Eni announces that a new concession agreement aimed at governing an offshore exploration license in the prolific East Nile Delta Basin of the Mediterranean Sea, has received approval by the Egyptian authorities.
The exploration license, named Nour, is located approximately 50 km offshore in the Eastern Mediterranean, in water depth ranging from 50 to 400 meter, and covers a total area of 739 sqkm. Eni plans to proceed with the drilling of an exploration well in the second half of the 2018.
This new acquisition further strengthens Eni’s position in Egypt, an area of historic and strategic importance for the company.
Nour is operated by Eni through its subsidiary the IEOC. In the concession, which is in participation with Egyptian Natural Gas Holding Company (EGAS), Eni holds an 85% stake in partnership with Tharwa Petroleum Company, which holds a 15% stake.
The Nour field has sparked widespread controversy in Egypt over the past month, after newspaper reports said it contained gas reserves equivalent to three times that of Zohr.
The Ministry of Petroleum and Eni confirmed that the field’s reserves have not yet been determined, although it is considered a promising field.

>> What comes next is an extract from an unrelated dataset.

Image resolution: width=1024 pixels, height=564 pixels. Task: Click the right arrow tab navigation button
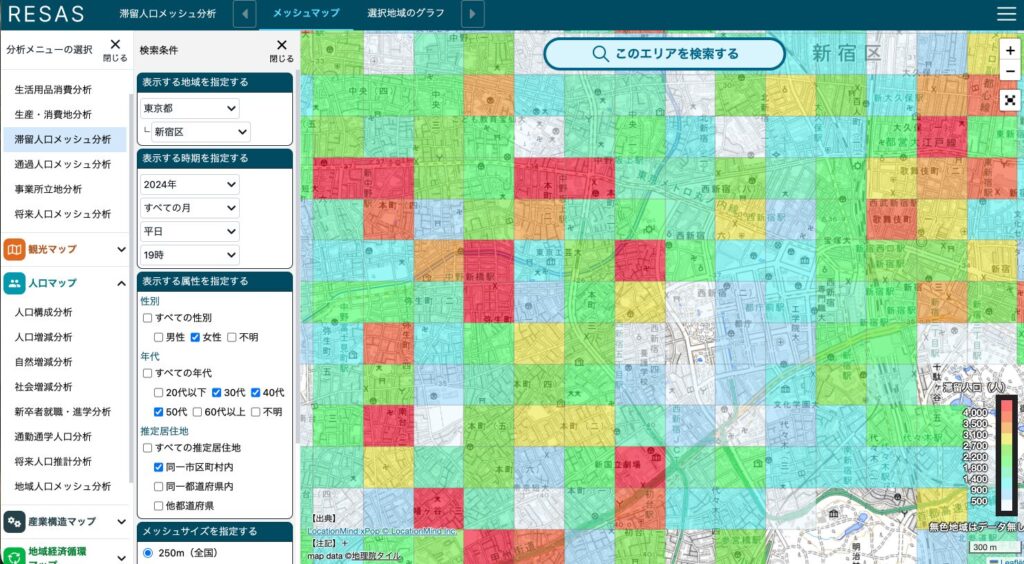pos(473,14)
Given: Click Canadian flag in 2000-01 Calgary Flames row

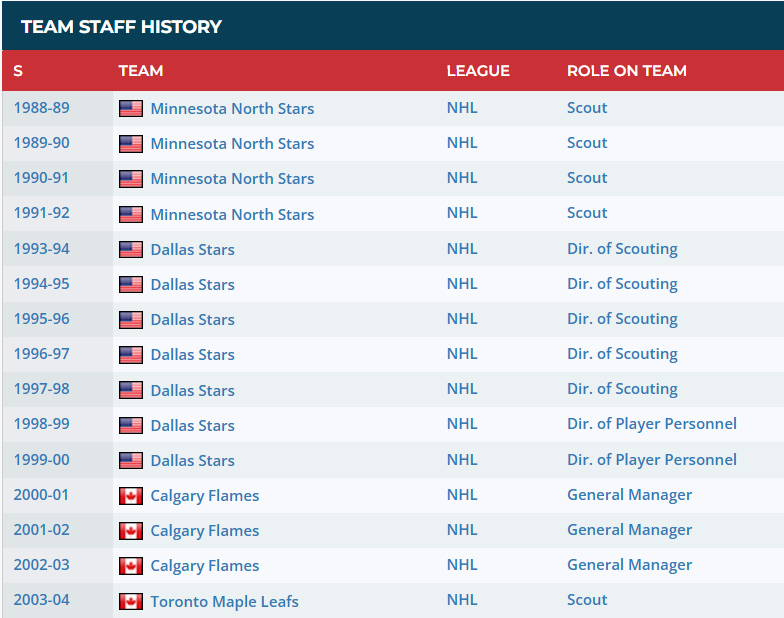Looking at the screenshot, I should click(x=131, y=496).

Eni said in a statement that the new license strengthens its presence in Egypt, which is of strategic importance.
The Ministry of Petroleum announced the signing three new oil and gas exploration agreements in the Mediterranean, Western Desert, and the Nile Delta, with investments reaching $139.2m and $55m of grants.
The ministry said in a statement that the agreements were aimed at drilling 15 new wells.
According to the statement, the first agreement is Eni’s license to dig two wells for $105m.
The second agreement was signed between the Egyptian Petroleum Corporation (EGPC), Eni of Italy and INA Naftaplin of Croatia in the Ras Qattara region in the western desert to dig nine wells worth $11.7m.
The statement said that the third agreement is signed between the EGPC, Eni, and BP in the delta to dig four wells for $22.5m.
“The oil sector is continuing to hold more oil agreements as the cornerstone for attracting investments, especially, since the oil potential of many land and offshore areas is high,” said Tarek El Molla, the minister of petroleum.
He added that the credibility of dealing with foreign partners and the commitment to their commitments stimulate them to inject more investments in research, exploration, development, and production activities.
In parallel, government sources denied that the oil sector is going to impose a new increase in the prices of natural gas on the industrial sector, especially, after the implementation of the decision to move whether to increase or reduce gas prices for commercial and domestic enterprises beginning this month.
The sources added that the government did not include the industrial sector in its recent decision to increase gas prices because the studies on the status of factories differ from the studies of the commercial and domestic sectors; therefore, the decisions to move prices for industries are separate from the increases for household, which consume only 5% of natural gas.
Notably, natural gas contributes 20% to 40% of the total cost of industrial products as the mainstay of energy-intensive industries, with the exception of the fertilizer industry, in which gas is as a major component by nearly 60%, the sources stated.